*THE TASK:*
The required result is each line of the entries below containing the string "agent".

Stored items:
· · · ·

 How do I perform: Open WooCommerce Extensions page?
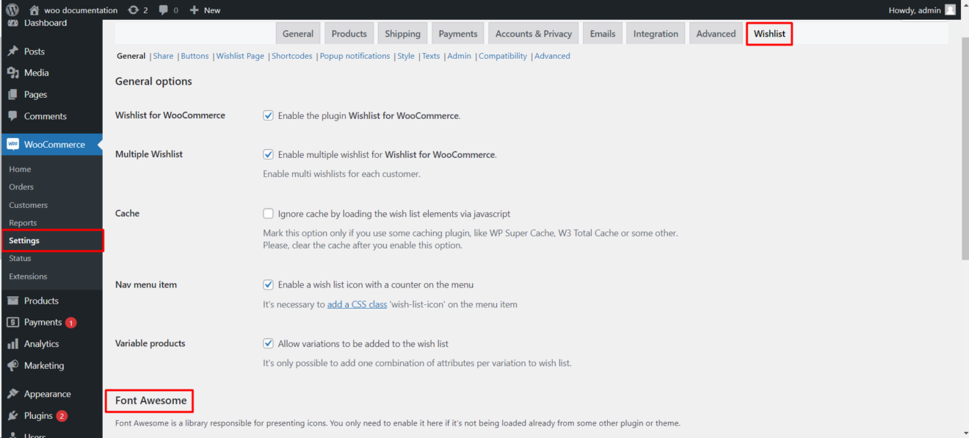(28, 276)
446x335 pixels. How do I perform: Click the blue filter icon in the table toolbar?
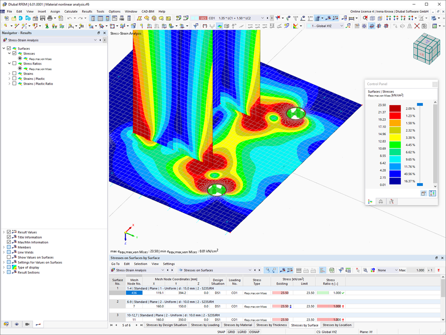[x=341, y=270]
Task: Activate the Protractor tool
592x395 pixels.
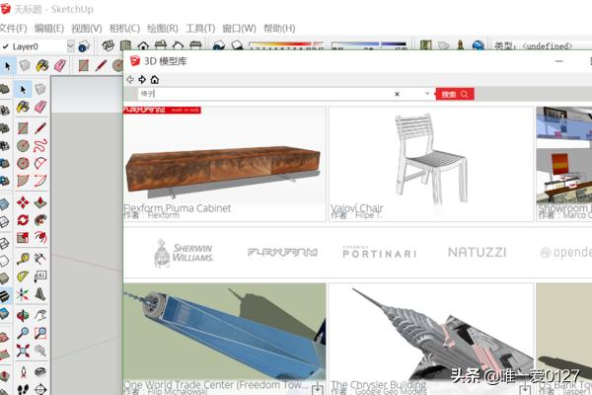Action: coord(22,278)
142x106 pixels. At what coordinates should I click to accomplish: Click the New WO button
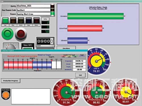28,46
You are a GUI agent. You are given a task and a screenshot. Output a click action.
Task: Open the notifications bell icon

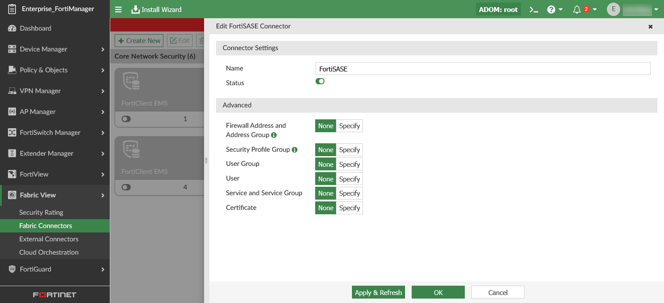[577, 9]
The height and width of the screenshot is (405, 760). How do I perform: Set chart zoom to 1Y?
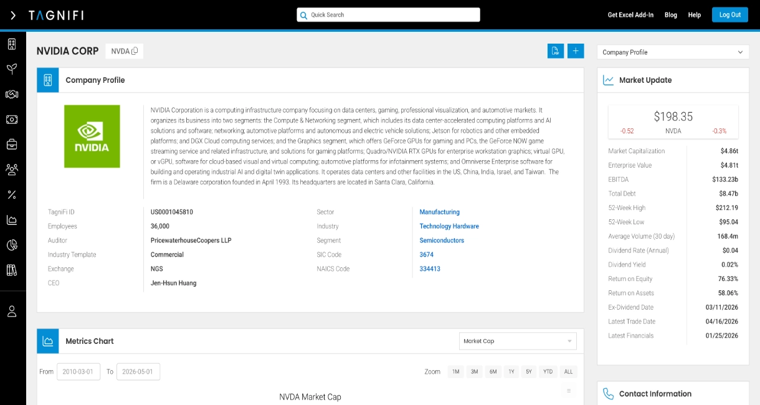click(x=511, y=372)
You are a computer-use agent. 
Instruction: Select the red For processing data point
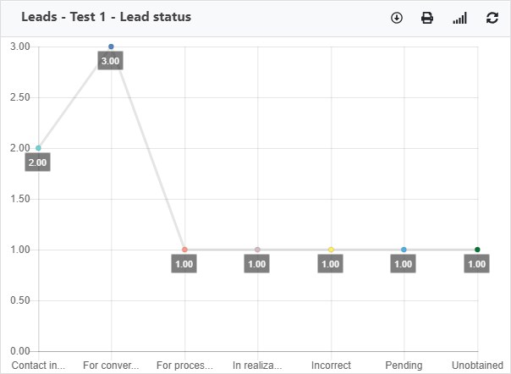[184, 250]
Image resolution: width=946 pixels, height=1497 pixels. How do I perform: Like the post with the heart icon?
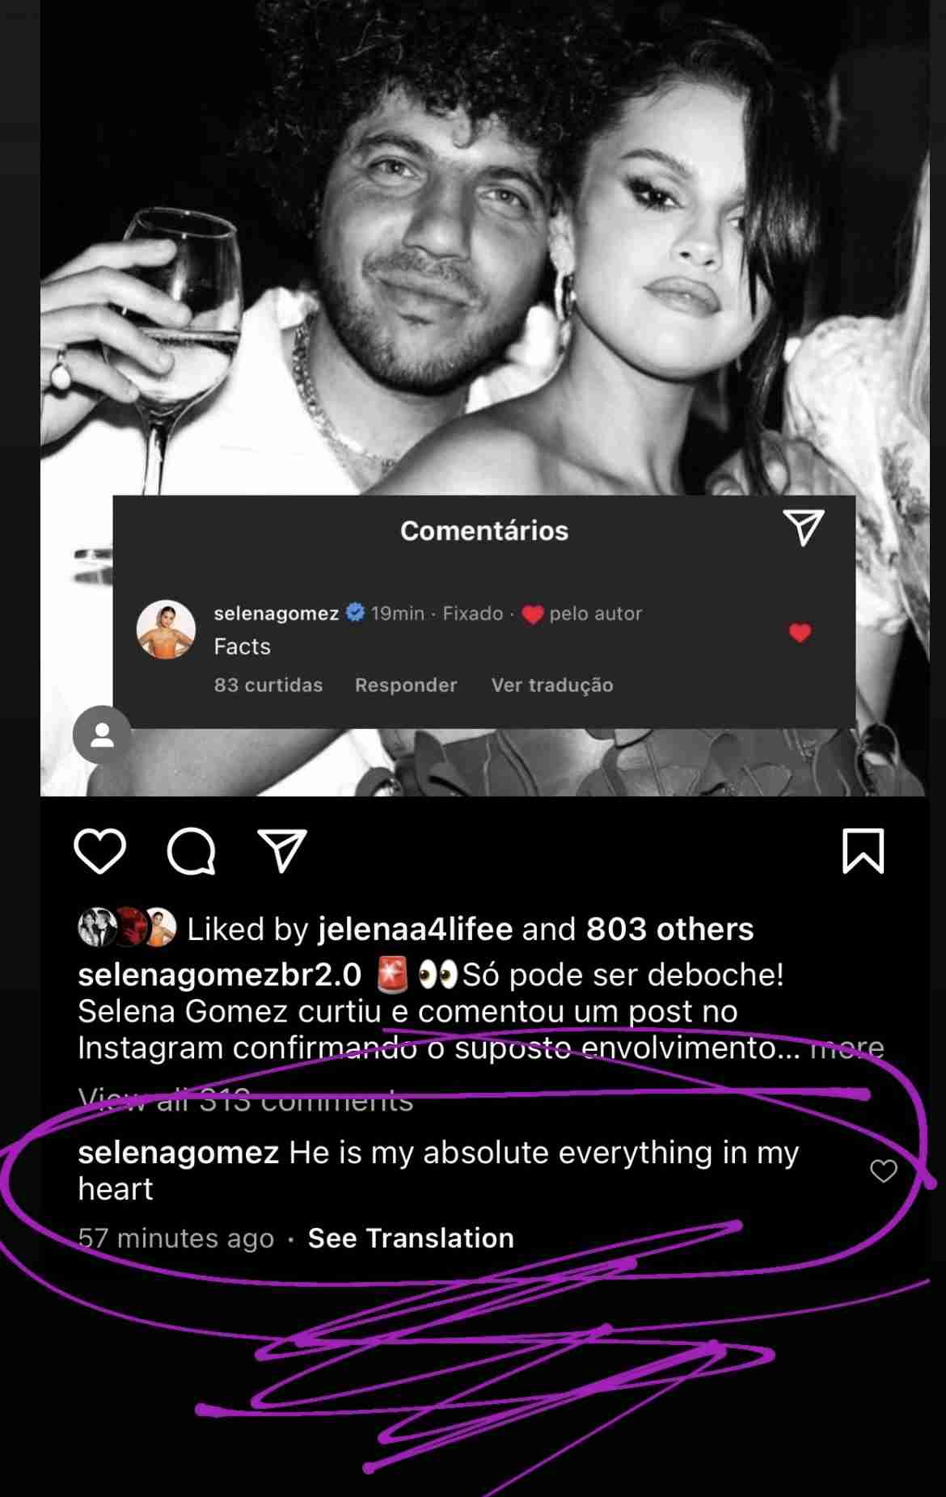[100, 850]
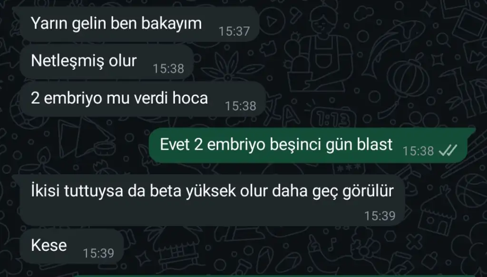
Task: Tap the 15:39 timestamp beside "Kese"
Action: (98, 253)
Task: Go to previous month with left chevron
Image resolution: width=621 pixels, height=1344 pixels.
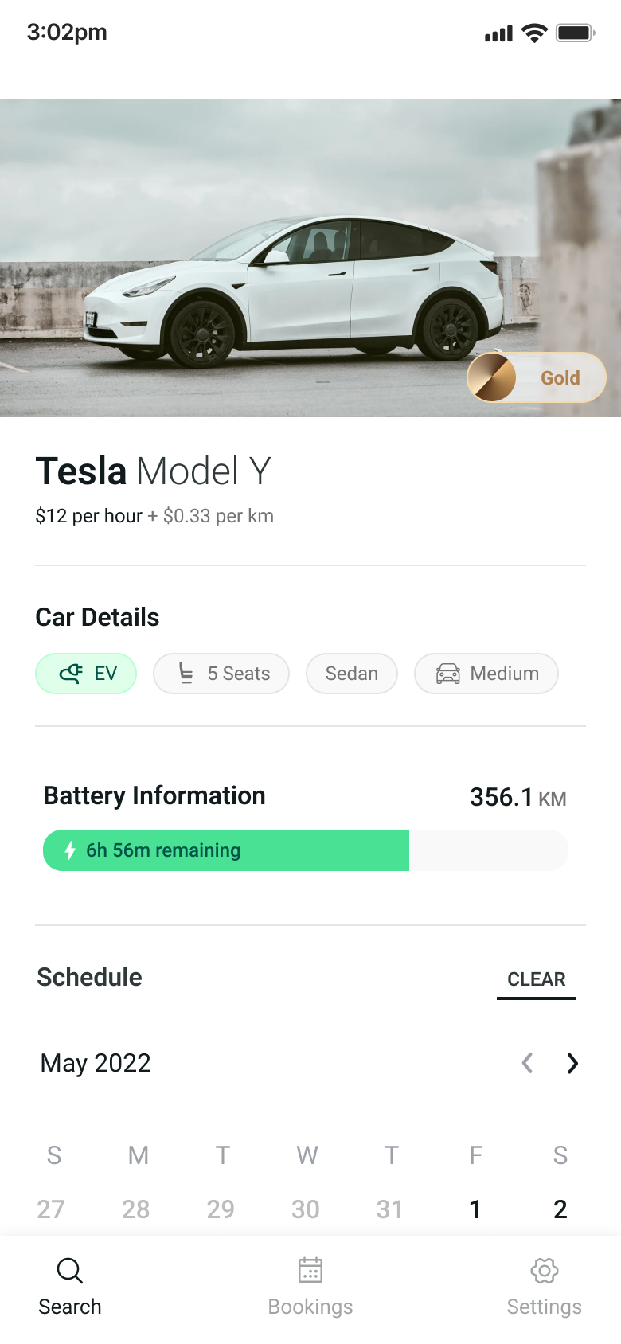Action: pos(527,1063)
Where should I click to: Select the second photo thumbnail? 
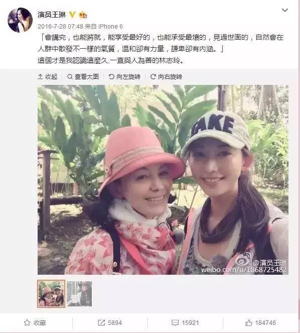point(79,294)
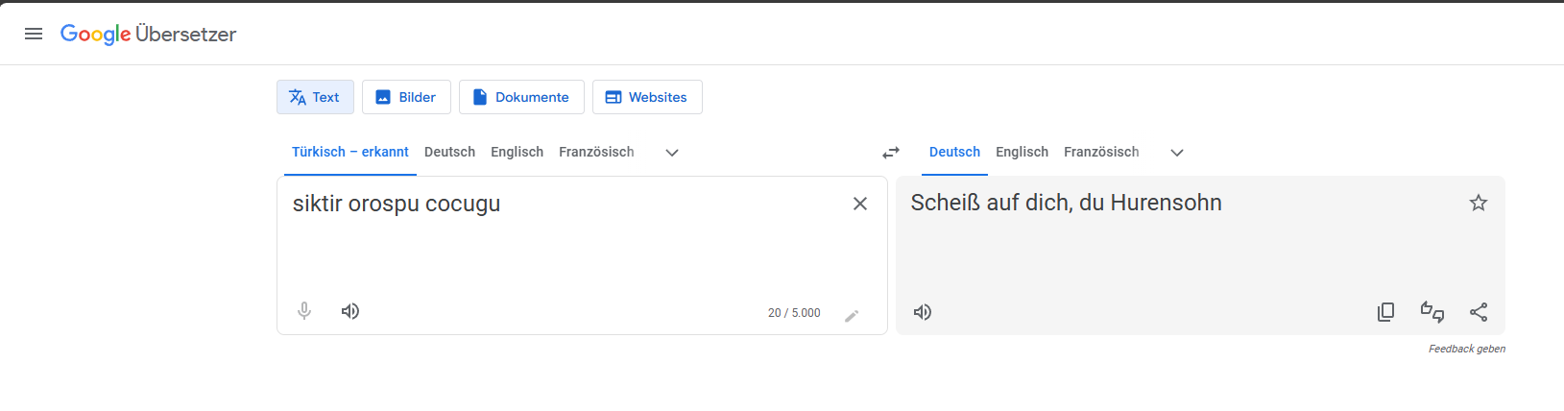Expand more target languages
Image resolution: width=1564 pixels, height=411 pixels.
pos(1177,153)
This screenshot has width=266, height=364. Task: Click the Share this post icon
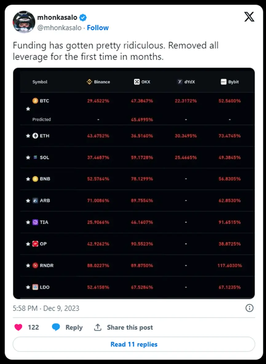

· · · ·

*SOLUTION BELOW:*
You are a GUI agent. You are given a task and a screenshot. Output a click action.
You are a computer-use agent. 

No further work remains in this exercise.